(Records from a dataset)
..............................

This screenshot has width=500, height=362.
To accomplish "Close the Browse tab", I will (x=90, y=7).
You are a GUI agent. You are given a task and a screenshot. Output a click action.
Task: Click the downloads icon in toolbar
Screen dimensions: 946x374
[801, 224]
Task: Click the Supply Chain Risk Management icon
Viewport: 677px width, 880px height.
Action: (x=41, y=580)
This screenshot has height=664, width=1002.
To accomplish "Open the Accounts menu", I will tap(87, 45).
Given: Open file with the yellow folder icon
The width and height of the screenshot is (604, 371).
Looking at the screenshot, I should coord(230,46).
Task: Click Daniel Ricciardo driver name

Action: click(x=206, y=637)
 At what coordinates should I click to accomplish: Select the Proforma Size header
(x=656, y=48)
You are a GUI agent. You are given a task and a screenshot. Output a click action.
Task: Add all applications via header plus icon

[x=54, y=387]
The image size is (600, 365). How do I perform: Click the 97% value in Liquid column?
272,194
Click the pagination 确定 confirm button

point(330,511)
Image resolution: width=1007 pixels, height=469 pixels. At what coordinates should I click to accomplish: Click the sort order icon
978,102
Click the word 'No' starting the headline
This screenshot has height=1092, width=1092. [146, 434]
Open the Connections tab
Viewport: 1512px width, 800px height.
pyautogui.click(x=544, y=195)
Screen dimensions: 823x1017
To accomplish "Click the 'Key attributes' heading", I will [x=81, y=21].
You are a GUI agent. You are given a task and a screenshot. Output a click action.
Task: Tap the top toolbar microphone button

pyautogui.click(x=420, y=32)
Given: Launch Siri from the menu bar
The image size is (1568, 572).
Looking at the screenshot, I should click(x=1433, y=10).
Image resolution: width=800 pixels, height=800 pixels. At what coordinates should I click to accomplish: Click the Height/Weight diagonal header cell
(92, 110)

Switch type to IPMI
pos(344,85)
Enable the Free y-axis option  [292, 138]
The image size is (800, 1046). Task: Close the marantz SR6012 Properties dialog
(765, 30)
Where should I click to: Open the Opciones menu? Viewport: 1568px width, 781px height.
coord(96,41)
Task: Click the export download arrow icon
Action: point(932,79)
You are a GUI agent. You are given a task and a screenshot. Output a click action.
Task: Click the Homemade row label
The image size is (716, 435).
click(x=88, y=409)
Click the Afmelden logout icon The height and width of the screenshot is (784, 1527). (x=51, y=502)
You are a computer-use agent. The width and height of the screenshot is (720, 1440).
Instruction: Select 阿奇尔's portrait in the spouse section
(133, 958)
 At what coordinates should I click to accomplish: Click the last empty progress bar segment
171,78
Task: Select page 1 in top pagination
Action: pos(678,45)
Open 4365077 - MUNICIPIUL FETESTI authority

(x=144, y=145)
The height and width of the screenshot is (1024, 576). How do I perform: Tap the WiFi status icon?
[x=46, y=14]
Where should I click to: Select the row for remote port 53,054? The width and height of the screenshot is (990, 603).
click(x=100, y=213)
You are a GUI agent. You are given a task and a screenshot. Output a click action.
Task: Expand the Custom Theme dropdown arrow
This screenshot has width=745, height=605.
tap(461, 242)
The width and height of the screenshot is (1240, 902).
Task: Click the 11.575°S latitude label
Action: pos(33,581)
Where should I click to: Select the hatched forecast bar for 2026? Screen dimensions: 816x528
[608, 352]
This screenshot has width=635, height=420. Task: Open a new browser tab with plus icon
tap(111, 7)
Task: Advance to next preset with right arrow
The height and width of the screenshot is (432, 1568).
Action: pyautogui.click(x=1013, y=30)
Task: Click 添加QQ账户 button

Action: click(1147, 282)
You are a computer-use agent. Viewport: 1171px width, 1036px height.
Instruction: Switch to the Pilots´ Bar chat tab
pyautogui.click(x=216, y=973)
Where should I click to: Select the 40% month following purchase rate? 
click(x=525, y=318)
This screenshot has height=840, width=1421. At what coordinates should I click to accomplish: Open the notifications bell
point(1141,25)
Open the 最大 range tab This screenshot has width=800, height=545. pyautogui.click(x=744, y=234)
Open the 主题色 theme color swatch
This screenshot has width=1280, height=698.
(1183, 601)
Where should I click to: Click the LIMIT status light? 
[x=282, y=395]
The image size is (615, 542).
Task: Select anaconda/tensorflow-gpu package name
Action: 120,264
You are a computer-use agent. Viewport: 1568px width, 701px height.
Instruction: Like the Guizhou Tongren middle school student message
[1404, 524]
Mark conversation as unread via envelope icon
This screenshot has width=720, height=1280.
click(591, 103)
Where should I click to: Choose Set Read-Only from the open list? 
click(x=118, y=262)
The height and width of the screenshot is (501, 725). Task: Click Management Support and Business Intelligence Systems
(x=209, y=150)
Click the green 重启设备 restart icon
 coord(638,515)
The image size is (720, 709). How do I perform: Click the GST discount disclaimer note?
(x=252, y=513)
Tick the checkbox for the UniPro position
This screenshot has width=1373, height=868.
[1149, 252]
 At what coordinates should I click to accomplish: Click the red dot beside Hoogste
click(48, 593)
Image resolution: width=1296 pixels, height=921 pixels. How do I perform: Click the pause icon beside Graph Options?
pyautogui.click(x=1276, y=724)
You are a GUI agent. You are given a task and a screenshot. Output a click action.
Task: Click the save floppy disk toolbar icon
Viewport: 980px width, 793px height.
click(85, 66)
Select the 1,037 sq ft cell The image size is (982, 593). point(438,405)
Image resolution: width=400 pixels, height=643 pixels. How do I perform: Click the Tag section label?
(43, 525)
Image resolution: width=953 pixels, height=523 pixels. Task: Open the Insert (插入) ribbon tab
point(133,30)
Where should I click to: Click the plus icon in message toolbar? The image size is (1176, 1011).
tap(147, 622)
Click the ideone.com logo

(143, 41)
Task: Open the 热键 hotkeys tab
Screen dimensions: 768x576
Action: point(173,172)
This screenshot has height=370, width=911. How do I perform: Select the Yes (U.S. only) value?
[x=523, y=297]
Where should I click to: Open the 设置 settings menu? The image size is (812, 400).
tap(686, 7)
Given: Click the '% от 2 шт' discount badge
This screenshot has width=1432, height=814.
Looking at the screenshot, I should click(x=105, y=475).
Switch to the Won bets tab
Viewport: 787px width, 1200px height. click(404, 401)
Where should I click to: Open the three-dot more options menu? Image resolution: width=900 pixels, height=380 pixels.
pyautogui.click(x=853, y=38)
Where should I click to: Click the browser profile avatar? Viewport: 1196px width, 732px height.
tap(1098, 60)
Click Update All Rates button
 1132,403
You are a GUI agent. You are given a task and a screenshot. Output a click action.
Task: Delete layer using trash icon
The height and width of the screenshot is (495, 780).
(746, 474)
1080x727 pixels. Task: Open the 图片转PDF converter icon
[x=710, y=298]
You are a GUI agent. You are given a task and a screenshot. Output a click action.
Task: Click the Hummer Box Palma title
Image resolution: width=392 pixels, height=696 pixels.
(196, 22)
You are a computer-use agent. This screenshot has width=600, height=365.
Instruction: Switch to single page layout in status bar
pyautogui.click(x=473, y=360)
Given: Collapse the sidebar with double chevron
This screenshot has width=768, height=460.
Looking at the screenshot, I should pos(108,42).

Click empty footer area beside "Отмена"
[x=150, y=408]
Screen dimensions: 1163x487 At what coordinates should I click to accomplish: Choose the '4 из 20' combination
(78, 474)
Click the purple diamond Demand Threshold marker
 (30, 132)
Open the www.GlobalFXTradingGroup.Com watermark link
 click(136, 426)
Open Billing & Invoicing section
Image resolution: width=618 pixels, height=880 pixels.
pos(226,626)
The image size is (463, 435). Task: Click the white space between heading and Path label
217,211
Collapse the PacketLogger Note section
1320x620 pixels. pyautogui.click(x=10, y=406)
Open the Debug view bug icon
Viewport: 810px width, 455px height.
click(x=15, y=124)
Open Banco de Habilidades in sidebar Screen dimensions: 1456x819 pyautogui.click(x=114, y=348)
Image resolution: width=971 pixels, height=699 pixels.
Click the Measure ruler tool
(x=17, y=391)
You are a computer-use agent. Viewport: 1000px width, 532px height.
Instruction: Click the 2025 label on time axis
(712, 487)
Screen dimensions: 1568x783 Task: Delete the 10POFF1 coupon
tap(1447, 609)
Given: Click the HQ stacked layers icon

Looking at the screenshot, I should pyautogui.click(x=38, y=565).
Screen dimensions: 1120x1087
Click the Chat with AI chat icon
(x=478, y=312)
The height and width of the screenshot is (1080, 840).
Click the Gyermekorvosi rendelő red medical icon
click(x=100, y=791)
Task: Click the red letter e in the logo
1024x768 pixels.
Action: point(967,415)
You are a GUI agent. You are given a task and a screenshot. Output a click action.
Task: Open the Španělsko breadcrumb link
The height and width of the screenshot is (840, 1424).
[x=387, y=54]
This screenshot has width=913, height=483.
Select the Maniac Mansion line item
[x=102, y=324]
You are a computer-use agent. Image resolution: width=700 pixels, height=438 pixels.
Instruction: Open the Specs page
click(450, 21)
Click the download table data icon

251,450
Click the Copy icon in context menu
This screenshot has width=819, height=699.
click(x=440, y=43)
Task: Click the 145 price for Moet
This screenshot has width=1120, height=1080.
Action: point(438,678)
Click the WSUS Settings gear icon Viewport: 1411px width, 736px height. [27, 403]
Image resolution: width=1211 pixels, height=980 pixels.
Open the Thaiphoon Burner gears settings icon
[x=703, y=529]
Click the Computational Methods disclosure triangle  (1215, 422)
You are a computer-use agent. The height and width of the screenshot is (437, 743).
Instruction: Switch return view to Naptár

..............................

### Your instructions
Check the entries above line by line and return each one containing the word "computer".

### Result of this task
You are a computer-use agent. The width and height of the screenshot is (720, 1440).
You are a computer-use agent. Viewport: 1171px width, 1036px height.
You are a computer-use agent. Viewport: 1568px width, 701px height.
You are a computer-use agent. This screenshot has width=600, height=365.
You are a computer-use agent. Viewport: 1000px width, 532px height.
You are a computer-use agent. Image resolution: width=700 pixels, height=438 pixels.
You are a computer-use agent. The height and width of the screenshot is (437, 743).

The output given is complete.